**Work required**
For the entries below, return the line holding "Screen dimensions: 768x768" together with all lines after it, unchanged, and leave every picture out.

**Listed records**
_ _ _ _ _
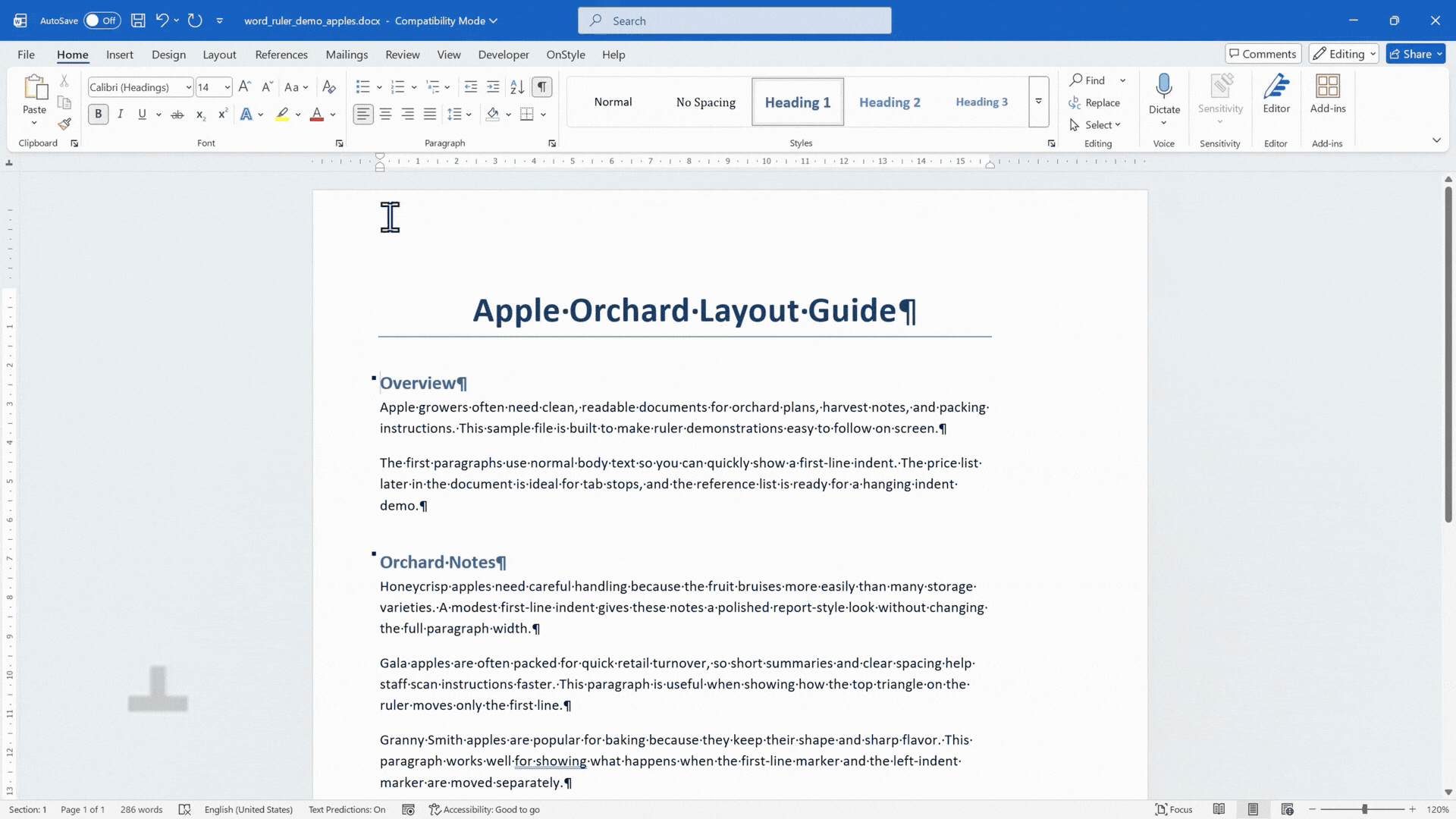The height and width of the screenshot is (819, 1456).
Task: Open the Editor pen icon
Action: pos(1276,94)
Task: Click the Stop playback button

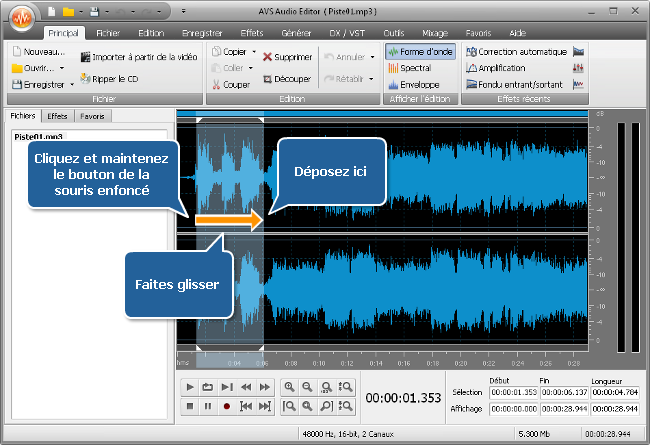Action: (x=190, y=406)
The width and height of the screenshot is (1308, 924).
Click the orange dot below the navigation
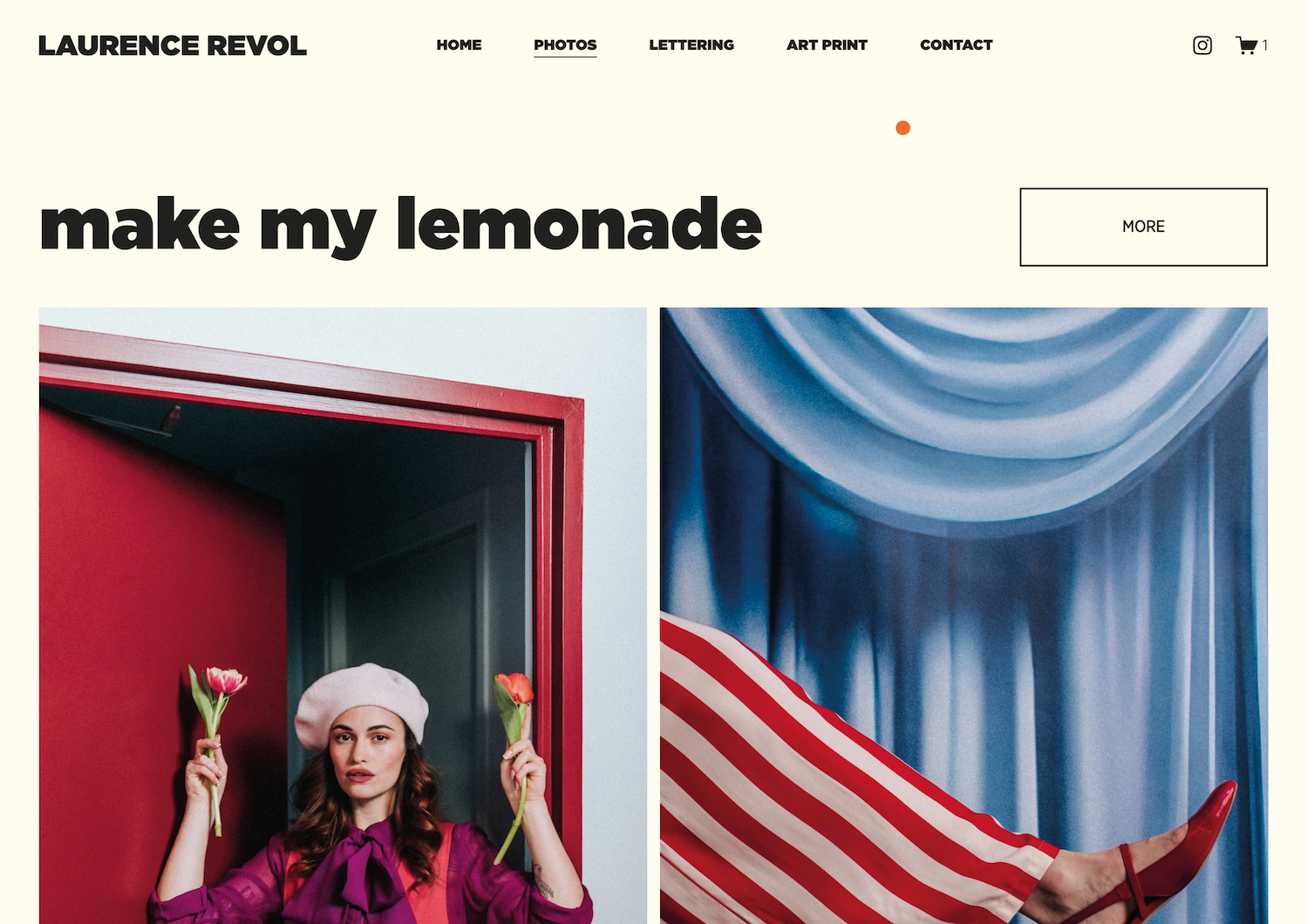pyautogui.click(x=903, y=128)
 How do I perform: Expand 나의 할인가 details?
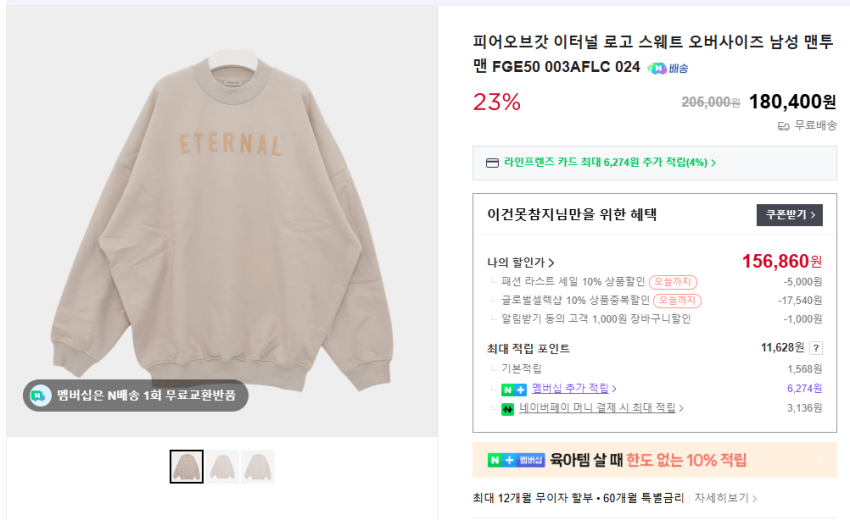pyautogui.click(x=521, y=262)
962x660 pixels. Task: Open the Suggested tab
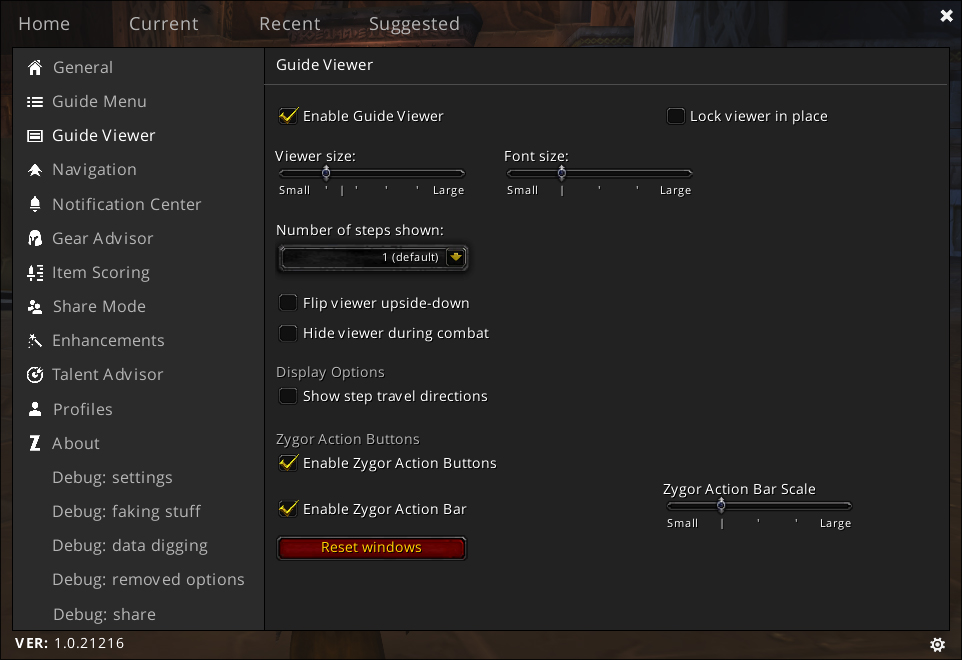pos(414,23)
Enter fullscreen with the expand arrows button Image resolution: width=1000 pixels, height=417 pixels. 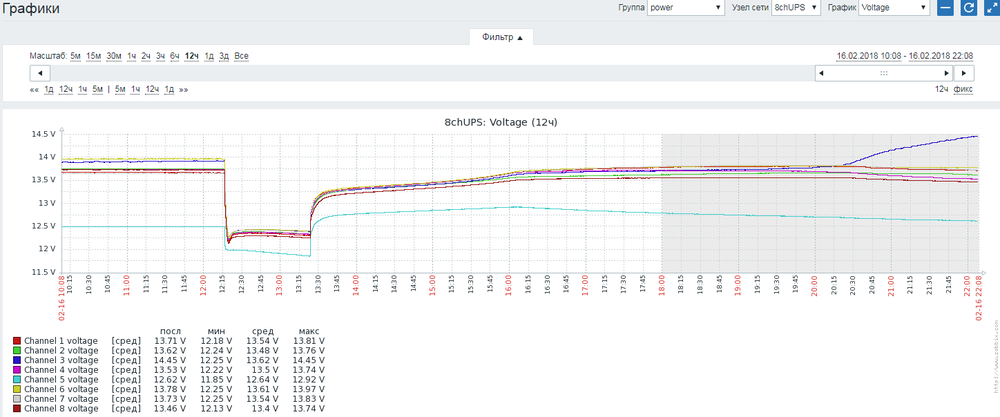tap(990, 8)
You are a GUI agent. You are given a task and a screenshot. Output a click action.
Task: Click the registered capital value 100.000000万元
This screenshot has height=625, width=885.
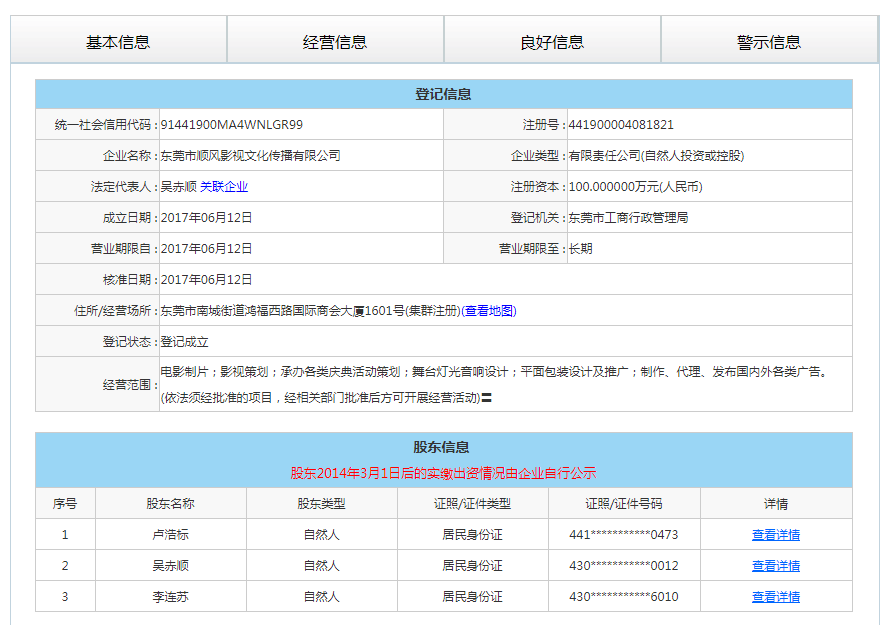[x=635, y=187]
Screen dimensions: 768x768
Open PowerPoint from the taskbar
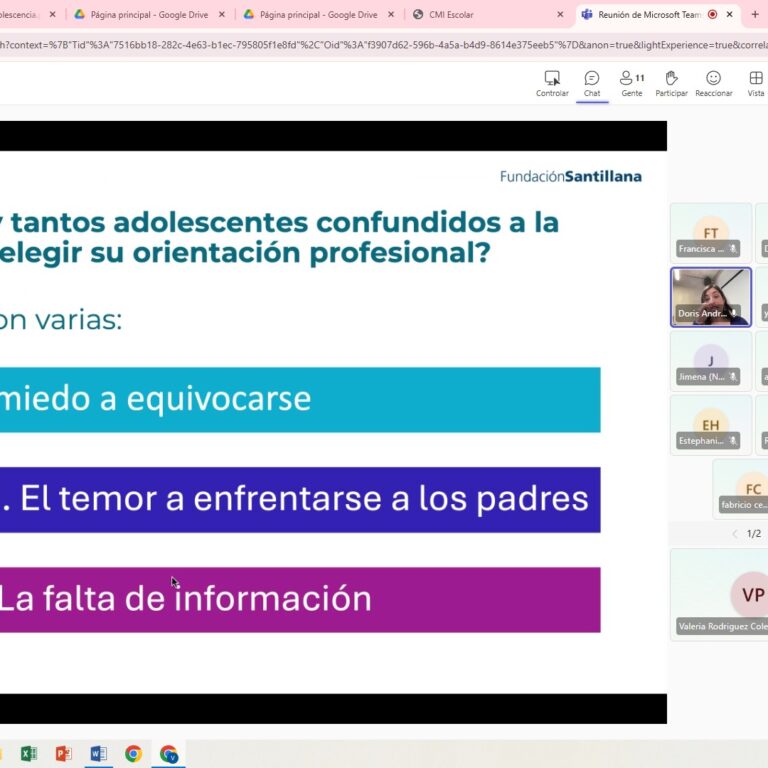coord(63,753)
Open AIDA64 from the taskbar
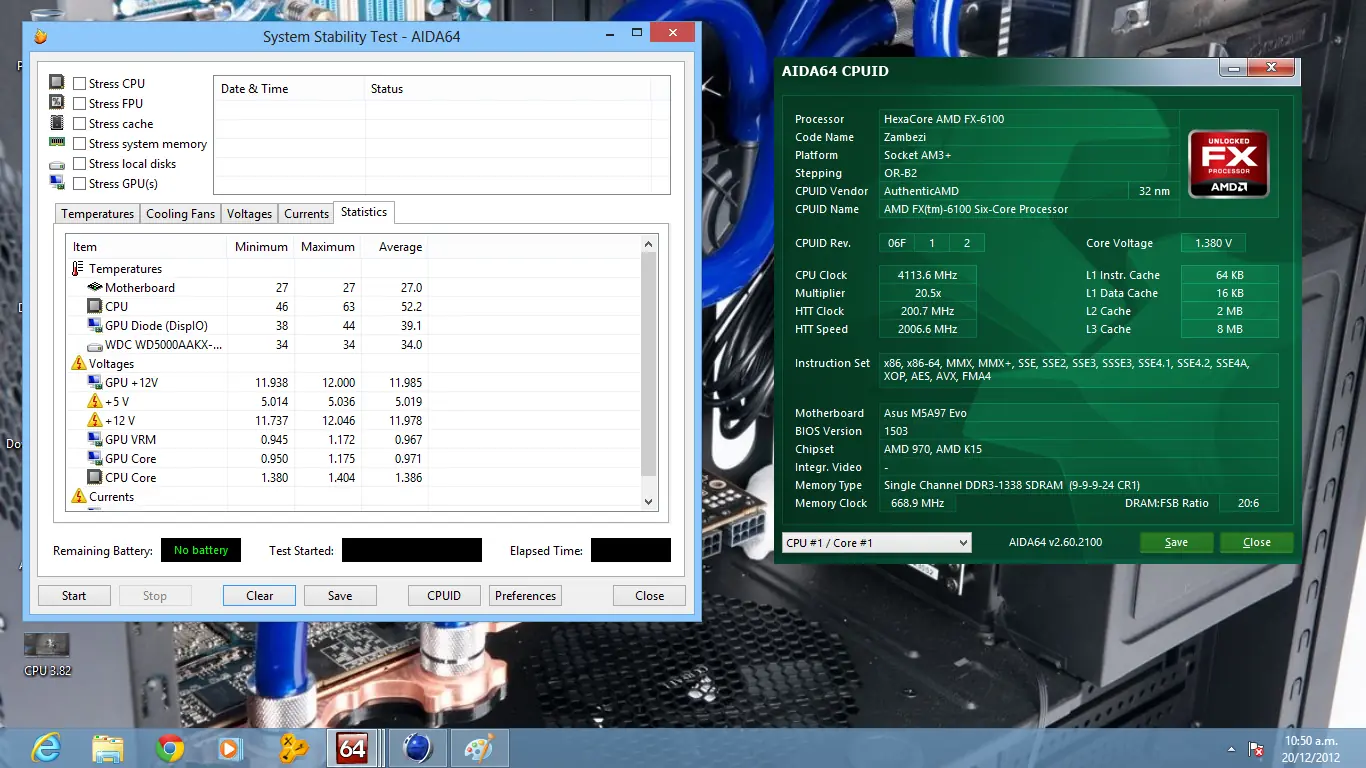The image size is (1366, 768). coord(352,747)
_ _ _ _ _
**Reply**
Screen dimensions: 768x768
Open PowerPoint from the taskbar
coord(63,753)
Open AIDA64 from the taskbar
The image size is (1366, 768). coord(352,747)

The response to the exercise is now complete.